__ИСХОДНЫЙ ТЕКСТ__.
━━━
Нетрудно заметить, что мнения о По как об «интеллектуальной машине», художнике «l’art pour l’art», символисте, формалисте, «мастере психологической прозы» историчны, а не универсальны. В представление о «бестелесности» По каждый раз вкладывались самые разные смыслы, нередко диктуемые прагматикой конкретной культурной ситуации или приверженностью традиционным категориям мышления. В то же время параллельно возникали и другие, альтернативные подходы. На тревожащую, сбивающую с толку материальность По одним из первых обратил внимание еще Достоевский: «В Поэ если и есть фантастичность, то какая-то материальная, если б можно было так выразиться»[58 - Достоевский Ф. М. Предисловие к публикации «Три рассказа Эдгара Поэ» // Полное собрание сочинений. В 30 т. Т. 19. М.: Наука, 1979. С. 89. Обстоятельный анализ концепта «материальность» у Достоевского применительно к По см.: Рэкмен С. Слушая социопатов По: преступление, наказание, голос // По, Бодлер, Достоевский: Блеск и нищета национального гения. Отв. ред. – С. Л. Фокин, А. П. Уракова. М.: Новое литературное обозрение, 2017. C. 117—131.]. Рационализм По оказался «несколько слишком очевидным», говоря словами его героя Огюста Дюпена, чтобы не заинтересовать, например, психоаналитиков начиная с учеников и последователей Фрейда. В самом деле, композиционная четкость, логическая стройность, нарочитая продуманность у По удивительным образом сочетаются с повышенным интересом к патологии и психическим расстройствам, к мотивам погребения заживо, удушья, расчленения плоти, не говоря уже об их навязчивом повторении в структурных узлах сюжета. «Арабески» могут быть провозглашены символами чистого искусства, но могут быть рассмотрены и с точки зрения вытеснения эротической (инфантильной) телесности.
━━━
__ПРЕДСТАВЛЕННЫЕ МАТЕРИАЛЫ__.
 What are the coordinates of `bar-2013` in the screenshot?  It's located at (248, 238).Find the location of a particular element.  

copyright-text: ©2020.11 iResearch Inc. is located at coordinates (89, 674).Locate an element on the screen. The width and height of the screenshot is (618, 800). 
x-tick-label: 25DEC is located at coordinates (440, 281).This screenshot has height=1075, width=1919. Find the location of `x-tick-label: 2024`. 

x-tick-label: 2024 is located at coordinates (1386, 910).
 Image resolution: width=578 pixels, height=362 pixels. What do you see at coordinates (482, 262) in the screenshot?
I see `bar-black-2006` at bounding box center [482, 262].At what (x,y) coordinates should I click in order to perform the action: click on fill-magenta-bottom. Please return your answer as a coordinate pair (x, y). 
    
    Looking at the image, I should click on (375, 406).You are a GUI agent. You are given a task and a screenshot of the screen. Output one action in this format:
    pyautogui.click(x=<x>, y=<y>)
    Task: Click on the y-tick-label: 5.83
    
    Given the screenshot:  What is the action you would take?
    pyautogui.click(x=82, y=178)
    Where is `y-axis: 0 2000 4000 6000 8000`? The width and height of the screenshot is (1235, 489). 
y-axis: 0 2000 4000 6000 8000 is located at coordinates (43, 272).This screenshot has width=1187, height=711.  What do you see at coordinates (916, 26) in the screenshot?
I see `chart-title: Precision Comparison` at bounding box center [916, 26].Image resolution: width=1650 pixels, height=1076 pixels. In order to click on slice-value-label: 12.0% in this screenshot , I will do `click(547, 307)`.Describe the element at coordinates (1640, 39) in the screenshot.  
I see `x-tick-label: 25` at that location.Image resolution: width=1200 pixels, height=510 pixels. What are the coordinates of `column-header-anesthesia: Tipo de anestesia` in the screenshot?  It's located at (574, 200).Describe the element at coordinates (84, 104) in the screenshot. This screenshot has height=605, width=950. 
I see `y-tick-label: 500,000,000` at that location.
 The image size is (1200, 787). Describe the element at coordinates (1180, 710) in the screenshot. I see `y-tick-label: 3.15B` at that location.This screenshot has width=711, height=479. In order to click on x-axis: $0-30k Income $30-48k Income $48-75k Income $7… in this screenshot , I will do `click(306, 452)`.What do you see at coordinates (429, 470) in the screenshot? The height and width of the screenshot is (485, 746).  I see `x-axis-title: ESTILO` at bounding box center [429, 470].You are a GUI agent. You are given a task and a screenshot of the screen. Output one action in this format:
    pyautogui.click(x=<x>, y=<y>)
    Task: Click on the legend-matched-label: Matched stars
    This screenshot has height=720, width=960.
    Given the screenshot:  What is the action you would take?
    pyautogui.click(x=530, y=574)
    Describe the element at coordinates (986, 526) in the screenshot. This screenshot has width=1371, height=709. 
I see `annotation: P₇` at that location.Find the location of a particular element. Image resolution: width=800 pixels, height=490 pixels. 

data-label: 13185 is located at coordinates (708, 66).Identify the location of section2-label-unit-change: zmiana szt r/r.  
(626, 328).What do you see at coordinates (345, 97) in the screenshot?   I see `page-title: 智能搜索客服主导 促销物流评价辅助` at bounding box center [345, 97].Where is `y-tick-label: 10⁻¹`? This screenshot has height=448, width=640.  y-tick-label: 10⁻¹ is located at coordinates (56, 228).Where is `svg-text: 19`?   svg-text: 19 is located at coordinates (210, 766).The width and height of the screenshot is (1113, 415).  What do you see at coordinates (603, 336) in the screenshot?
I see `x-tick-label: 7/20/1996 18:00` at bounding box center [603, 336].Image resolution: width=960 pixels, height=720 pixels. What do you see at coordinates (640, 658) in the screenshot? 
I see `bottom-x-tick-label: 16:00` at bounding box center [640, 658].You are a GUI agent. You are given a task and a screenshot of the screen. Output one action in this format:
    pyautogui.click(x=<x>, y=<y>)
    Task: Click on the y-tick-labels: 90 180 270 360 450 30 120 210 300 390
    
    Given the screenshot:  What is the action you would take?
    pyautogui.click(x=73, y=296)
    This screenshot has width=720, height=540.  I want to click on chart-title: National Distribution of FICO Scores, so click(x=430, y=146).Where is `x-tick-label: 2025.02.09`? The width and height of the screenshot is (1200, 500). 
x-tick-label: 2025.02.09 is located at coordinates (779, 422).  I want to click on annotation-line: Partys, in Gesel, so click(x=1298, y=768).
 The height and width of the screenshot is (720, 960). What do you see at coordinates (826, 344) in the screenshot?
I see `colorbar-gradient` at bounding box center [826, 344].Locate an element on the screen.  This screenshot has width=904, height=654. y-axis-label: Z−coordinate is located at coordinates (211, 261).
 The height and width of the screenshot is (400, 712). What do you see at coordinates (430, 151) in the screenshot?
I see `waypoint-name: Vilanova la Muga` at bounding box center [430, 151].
━━━
__ЧТО НУЖНО СДЕЛАТЬ__.
Определите, согласуется ли с текстом о По каждое из утверждений (a), (b) и (c). Ответьте «да» или «нет» и приведите дословно решающие слова текста.
(a) Достоевский одним из первых обратил внимание на материальность По.
(b) Мнения о По как об «интеллектуальной машине» носят универсальный характер.
(c) Композиционная четкость у По противоречит его интересу к патологии.
Записи здесь не нужны.

__ОТВЕТ НА ЗАДАНИЕ__.
(a) Да: «На тревожащую, сбивающую с толку материальность По одним из первых обратил внимание еще Достоевский».
(b) Нет: «историчны, а не универсальны».
(c) Нет: «удивительным образом сочетаются с повышенным интересом к патологии».